Assigned task: The whole listing must be returned exactly, with no line missing.

==*==

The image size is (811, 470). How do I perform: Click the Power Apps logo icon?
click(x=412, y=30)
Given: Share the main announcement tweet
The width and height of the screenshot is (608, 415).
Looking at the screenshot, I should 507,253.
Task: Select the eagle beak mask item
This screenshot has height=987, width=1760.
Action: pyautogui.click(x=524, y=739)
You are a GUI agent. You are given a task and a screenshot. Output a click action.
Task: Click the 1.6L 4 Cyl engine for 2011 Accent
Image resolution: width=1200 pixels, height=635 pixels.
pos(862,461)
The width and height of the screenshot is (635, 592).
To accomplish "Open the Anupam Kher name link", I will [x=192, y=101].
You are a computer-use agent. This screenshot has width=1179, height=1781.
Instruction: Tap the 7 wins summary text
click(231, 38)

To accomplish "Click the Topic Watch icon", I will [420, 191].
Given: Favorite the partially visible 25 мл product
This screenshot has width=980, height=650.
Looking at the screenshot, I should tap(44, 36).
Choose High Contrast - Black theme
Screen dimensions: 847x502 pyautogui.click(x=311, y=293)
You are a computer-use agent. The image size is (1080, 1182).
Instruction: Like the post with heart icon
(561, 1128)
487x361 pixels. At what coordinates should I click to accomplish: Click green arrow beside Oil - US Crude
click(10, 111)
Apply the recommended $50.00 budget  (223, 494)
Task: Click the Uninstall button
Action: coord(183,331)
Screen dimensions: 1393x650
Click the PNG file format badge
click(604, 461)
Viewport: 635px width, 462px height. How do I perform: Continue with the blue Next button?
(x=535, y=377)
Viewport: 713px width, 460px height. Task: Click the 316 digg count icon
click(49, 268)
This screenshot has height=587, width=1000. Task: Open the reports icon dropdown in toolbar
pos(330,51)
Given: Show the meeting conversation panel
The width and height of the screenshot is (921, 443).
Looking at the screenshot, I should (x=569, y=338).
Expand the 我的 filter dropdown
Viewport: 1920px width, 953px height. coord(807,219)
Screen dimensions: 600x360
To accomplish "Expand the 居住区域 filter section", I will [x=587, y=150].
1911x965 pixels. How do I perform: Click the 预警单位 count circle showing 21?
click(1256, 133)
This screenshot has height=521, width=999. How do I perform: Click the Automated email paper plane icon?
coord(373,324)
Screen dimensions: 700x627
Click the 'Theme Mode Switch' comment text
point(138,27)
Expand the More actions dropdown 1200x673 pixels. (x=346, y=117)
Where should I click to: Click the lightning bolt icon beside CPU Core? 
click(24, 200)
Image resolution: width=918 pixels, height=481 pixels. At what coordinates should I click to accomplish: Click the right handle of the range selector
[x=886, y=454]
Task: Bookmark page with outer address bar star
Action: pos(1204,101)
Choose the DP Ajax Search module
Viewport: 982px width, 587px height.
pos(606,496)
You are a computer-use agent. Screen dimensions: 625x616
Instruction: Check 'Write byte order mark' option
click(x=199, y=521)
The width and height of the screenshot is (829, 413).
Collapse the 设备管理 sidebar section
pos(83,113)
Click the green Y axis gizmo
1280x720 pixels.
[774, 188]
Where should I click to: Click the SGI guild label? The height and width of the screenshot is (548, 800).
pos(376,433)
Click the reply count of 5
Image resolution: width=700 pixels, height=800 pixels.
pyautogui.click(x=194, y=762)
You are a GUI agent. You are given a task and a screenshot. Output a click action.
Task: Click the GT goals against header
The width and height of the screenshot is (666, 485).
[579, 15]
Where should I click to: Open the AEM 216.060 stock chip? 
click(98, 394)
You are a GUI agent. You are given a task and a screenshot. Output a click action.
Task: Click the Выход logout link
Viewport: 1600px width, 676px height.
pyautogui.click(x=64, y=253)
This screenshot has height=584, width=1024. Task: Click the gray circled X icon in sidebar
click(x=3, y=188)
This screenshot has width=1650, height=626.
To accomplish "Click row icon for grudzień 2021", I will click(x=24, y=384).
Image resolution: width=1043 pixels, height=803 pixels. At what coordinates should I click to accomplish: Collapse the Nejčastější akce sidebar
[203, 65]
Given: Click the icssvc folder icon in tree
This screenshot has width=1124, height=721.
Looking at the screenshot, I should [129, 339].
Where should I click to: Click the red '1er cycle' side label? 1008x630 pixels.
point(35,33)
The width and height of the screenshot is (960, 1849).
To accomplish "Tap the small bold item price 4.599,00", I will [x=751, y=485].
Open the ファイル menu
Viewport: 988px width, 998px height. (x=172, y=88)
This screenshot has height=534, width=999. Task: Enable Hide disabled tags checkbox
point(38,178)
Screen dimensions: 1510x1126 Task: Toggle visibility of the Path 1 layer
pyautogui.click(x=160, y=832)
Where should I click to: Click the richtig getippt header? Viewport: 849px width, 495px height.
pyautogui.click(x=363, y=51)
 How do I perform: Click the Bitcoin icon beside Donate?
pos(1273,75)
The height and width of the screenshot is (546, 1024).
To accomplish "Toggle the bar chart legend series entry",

==*==

Solution for this problem:
The image size is (811, 470). How do I perform: Click the Power Apps logo icon?
click(x=412, y=30)
Given: Share the main announcement tweet
The width and height of the screenshot is (608, 415).
Looking at the screenshot, I should 507,253.
Task: Select the eagle beak mask item
This screenshot has height=987, width=1760.
Action: pyautogui.click(x=524, y=739)
You are a GUI agent. You are given a task and a screenshot. Output a click action.
Task: Click the 1.6L 4 Cyl engine for 2011 Accent
Image resolution: width=1200 pixels, height=635 pixels.
pos(862,461)
The width and height of the screenshot is (635, 592).
To accomplish "Open the Anupam Kher name link", I will [x=192, y=101].
You are a computer-use agent. This screenshot has width=1179, height=1781.
Instruction: Tap the 7 wins summary text
click(231, 38)

To accomplish "Click the Topic Watch icon", I will [420, 191].
Given: Favorite the partially visible 25 мл product
This screenshot has width=980, height=650.
Looking at the screenshot, I should tap(44, 36).
Choose High Contrast - Black theme
Screen dimensions: 847x502 pyautogui.click(x=311, y=293)
You are a computer-use agent. The image size is (1080, 1182).
Instruction: Like the post with heart icon
(561, 1128)
487x361 pixels. At what coordinates should I click to accomplish: Click green arrow beside Oil - US Crude
click(10, 111)
Apply the recommended $50.00 budget  (223, 494)
Task: Click the Uninstall button
Action: coord(183,331)
Screen dimensions: 1393x650
Click the PNG file format badge
click(604, 461)
Viewport: 635px width, 462px height. How do I perform: Continue with the blue Next button?
(x=535, y=377)
Viewport: 713px width, 460px height. Task: Click the 316 digg count icon
click(49, 268)
This screenshot has height=587, width=1000. Task: Open the reports icon dropdown in toolbar
pos(330,51)
Given: Show the meeting conversation panel
The width and height of the screenshot is (921, 443).
Looking at the screenshot, I should (x=569, y=338).
Expand the 我的 filter dropdown
Viewport: 1920px width, 953px height. coord(807,219)
Screen dimensions: 600x360
To accomplish "Expand the 居住区域 filter section", I will [x=587, y=150].
1911x965 pixels. How do I perform: Click the 预警单位 count circle showing 21?
click(1256, 133)
This screenshot has height=521, width=999. How do I perform: Click the Automated email paper plane icon?
coord(373,324)
Screen dimensions: 700x627
Click the 'Theme Mode Switch' comment text
point(138,27)
Expand the More actions dropdown 1200x673 pixels. (x=346, y=117)
Where should I click to: Click the lightning bolt icon beside CPU Core? 
click(24, 200)
Image resolution: width=918 pixels, height=481 pixels. At what coordinates should I click to accomplish: Click the right handle of the range selector
[x=886, y=454]
Task: Bookmark page with outer address bar star
Action: pos(1204,101)
Choose the DP Ajax Search module
Viewport: 982px width, 587px height.
pos(606,496)
You are a computer-use agent. Screen dimensions: 625x616
Instruction: Check 'Write byte order mark' option
click(x=199, y=521)
The width and height of the screenshot is (829, 413).
Collapse the 设备管理 sidebar section
pos(83,113)
Click the green Y axis gizmo
1280x720 pixels.
[774, 188]
Where should I click to: Click the SGI guild label? The height and width of the screenshot is (548, 800).
pos(376,433)
Click the reply count of 5
Image resolution: width=700 pixels, height=800 pixels.
pyautogui.click(x=194, y=762)
You are a GUI agent. You are given a task and a screenshot. Output a click action.
Task: Click the GT goals against header
The width and height of the screenshot is (666, 485).
[579, 15]
Where should I click to: Open the AEM 216.060 stock chip? 
click(98, 394)
You are a GUI agent. You are given a task and a screenshot. Output a click action.
Task: Click the Выход logout link
Viewport: 1600px width, 676px height.
pyautogui.click(x=64, y=253)
This screenshot has height=584, width=1024. Task: Click the gray circled X icon in sidebar
click(x=3, y=188)
This screenshot has width=1650, height=626.
To accomplish "Click row icon for grudzień 2021", I will click(x=24, y=384).
Image resolution: width=1043 pixels, height=803 pixels. At what coordinates should I click to accomplish: Collapse the Nejčastější akce sidebar
[203, 65]
Given: Click the icssvc folder icon in tree
This screenshot has width=1124, height=721.
Looking at the screenshot, I should [129, 339].
Where should I click to: Click the red '1er cycle' side label? 1008x630 pixels.
point(35,33)
The width and height of the screenshot is (960, 1849).
To accomplish "Tap the small bold item price 4.599,00", I will [x=751, y=485].
Open the ファイル menu
Viewport: 988px width, 998px height. (x=172, y=88)
This screenshot has height=534, width=999. Task: Enable Hide disabled tags checkbox
point(38,178)
Screen dimensions: 1510x1126 Task: Toggle visibility of the Path 1 layer
pyautogui.click(x=160, y=832)
Where should I click to: Click the richtig getippt header? Viewport: 849px width, 495px height.
pyautogui.click(x=363, y=51)
 How do I perform: Click the Bitcoin icon beside Donate?
pos(1273,75)
The height and width of the screenshot is (546, 1024).
To accomplish "Toggle the bar chart legend series entry",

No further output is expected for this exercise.